La posible candidatura de Luis Donaldo Colosio Riojas a la gubernatura de Sonora en 2027 ha encendido un choque político anticipado que combina origen, poder y rivalidad. Aunque el senador no ha confirmado su intención, su nombre ya figura como uno de los perfiles más competitivos, lo que ha detonado reacciones dentro y fuera de su partido, Movimiento Ciudadano.
El factor que alimenta la tensión es su identidad política dual: sonorense por herencia —hijo de Luis Donaldo Colosio Murrieta—, pero con carrera consolidada en Nuevo León. Esta combinación le permite competir legalmente, pero ha sido utilizada por figuras de Morena para cuestionar la legitimidad política de su eventual aspiración.

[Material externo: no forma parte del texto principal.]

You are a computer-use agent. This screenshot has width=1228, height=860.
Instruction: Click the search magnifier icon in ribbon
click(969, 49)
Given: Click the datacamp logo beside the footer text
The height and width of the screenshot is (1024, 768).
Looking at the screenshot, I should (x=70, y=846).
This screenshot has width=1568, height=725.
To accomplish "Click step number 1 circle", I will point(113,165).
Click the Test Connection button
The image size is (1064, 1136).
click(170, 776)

Desde el oficialismo, voces como la del gobernador Alfonso Durazo han calificado el escenario como “atípico”, mientras que la presidenta Claudia Sheinbaum lo ha descrito como “curioso”, marcando distancia sin invalidar su derecho legal. Estas posturas reflejan una incomodidad creciente ante un perfil que podría alterar el equilibrio político en el estado.

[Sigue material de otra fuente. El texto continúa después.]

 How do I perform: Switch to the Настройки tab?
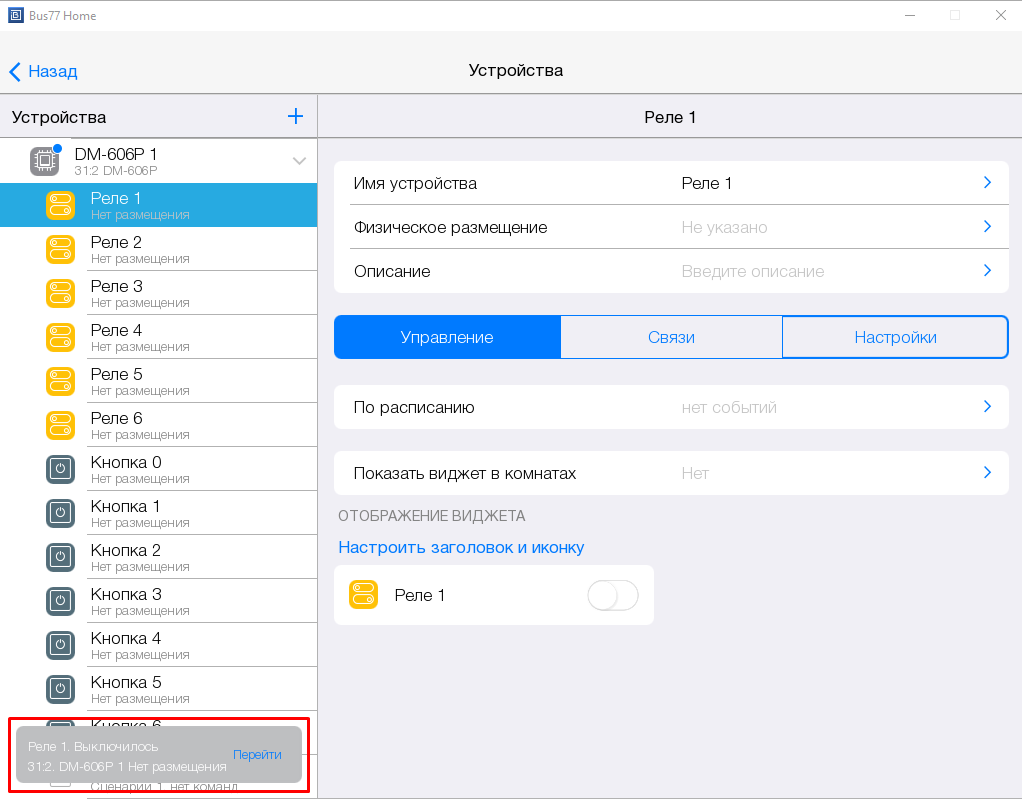tap(895, 337)
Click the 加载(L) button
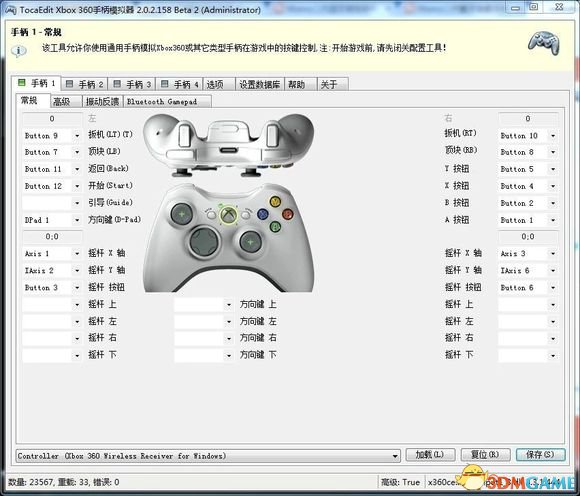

En paralelo, el respaldo de Jorge Álvarez Máynez y las encuestas internas que lo colocan como competitivo han elevado la apuesta. A esto se suma la confrontación ideológica: Colosio ha criticado reformas clave del oficialismo, intensificando una rivalidad que, rumbo a 2027, ya perfila una contienda cargada de simbolismo, poder y alta polarización.